---------- Text passage ----------

As you will have noted the restaurant business is not easy, money is always a problem, costs are high, profit is low. Despite what you see in other articles the average profit for the restaurant business is less than 5%. This is a business you either love or hate. If you are going to succeed you will need to love it. There is no other success formula. It is LONG hot hours, (avg owner 80 -100 hrs p/wk); highly demanding customer base (we want it in 5 minutes & perfect every time); and for the most part good help is extremely hard to find.
Still interested? Good.
Twenty plus years of building restaurants and concepts tells me that it IS possible to succeed in this business.
FIRST: Look at your concept and business plan. Is it really feasible? Are the funds there for you to work with? The property will not become self sufficient for approx 2 years (industry avg), which means that you will continue to invest capital in it for two years AFTER you open your doors. This is the area that causes most restaurants to fail. High opening costs and high overhead are the number one killers of new properties. You CANNOT expect to have your costs covered by your customer base for at LEAST 2 yrs. If it does happen, and I've only seen that occur twice in 20 yrs, you'll be ahead of the game, so count yourself lucky.

---------- Provided records ----------

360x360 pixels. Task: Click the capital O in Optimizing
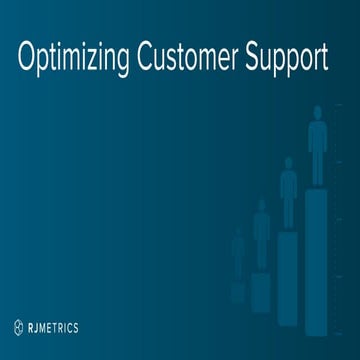(x=28, y=58)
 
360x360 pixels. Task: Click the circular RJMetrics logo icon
(x=19, y=327)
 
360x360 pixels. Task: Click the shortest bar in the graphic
(x=238, y=291)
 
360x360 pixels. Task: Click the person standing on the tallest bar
(x=316, y=145)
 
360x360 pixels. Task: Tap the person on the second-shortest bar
(x=262, y=232)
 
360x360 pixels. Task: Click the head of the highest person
(x=316, y=112)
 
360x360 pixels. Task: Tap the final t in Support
(x=324, y=58)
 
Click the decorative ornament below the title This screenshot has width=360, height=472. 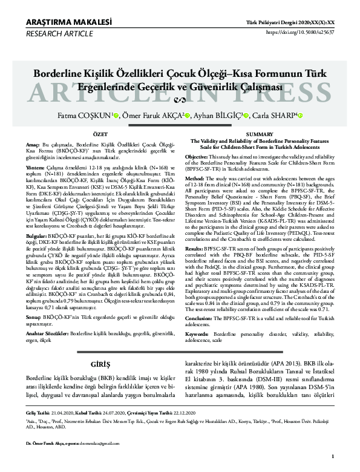pos(180,100)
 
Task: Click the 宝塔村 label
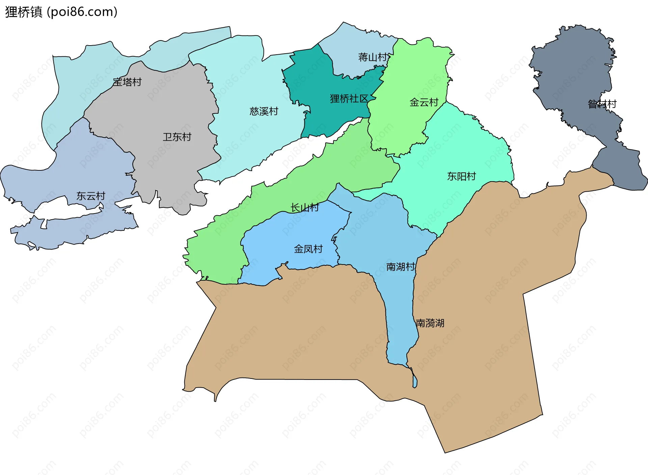coord(127,82)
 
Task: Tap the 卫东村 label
coord(177,137)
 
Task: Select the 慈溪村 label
coord(264,111)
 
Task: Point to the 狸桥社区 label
coord(349,99)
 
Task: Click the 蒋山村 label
coord(373,57)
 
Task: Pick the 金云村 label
coord(424,102)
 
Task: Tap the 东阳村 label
coord(461,176)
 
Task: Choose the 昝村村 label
coord(602,104)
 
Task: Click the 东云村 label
coord(90,196)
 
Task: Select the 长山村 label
coord(304,207)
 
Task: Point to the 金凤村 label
coord(308,249)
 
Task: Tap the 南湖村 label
coord(400,267)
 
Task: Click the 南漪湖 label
coord(430,323)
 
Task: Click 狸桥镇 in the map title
coord(24,12)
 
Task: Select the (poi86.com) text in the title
coord(82,12)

----------

Tasks for this exercise:
**a.** Reproduce word for word the part of the restaurant business passage that opens with the words containing "Still interested? Good." and closes with "count yourself lucky.".
**b.** Summarize the restaurant business passage in two sentences.

List of solutions:
**a.**
Still interested? Good.
Twenty plus years of building restaurants and concepts tells me that it IS possible to succeed in this business.
FIRST: Look at your concept and business plan. Is it really feasible? Are the funds there for you to work with? The property will not become self sufficient for approx 2 years (industry avg), which means that you will continue to invest capital in it for two years AFTER you open your doors. This is the area that causes most restaurants to fail. High opening costs and high overhead are the number one killers of new properties. You CANNOT expect to have your costs covered by your customer base for at LEAST 2 yrs. If it does happen, and I've only seen that occur twice in 20 yrs, you'll be ahead of the game, so count yourself lucky.

**b.** Running a restaurant is hard, with high costs, average profits under 5%, long hours, demanding customers and scarce good help, so only someone who loves the work will succeed. Success is still possible, but a new restaurant should be expected to need about two more years of investment after opening before it covers its costs, and high opening costs and overhead are the main reasons new places fail.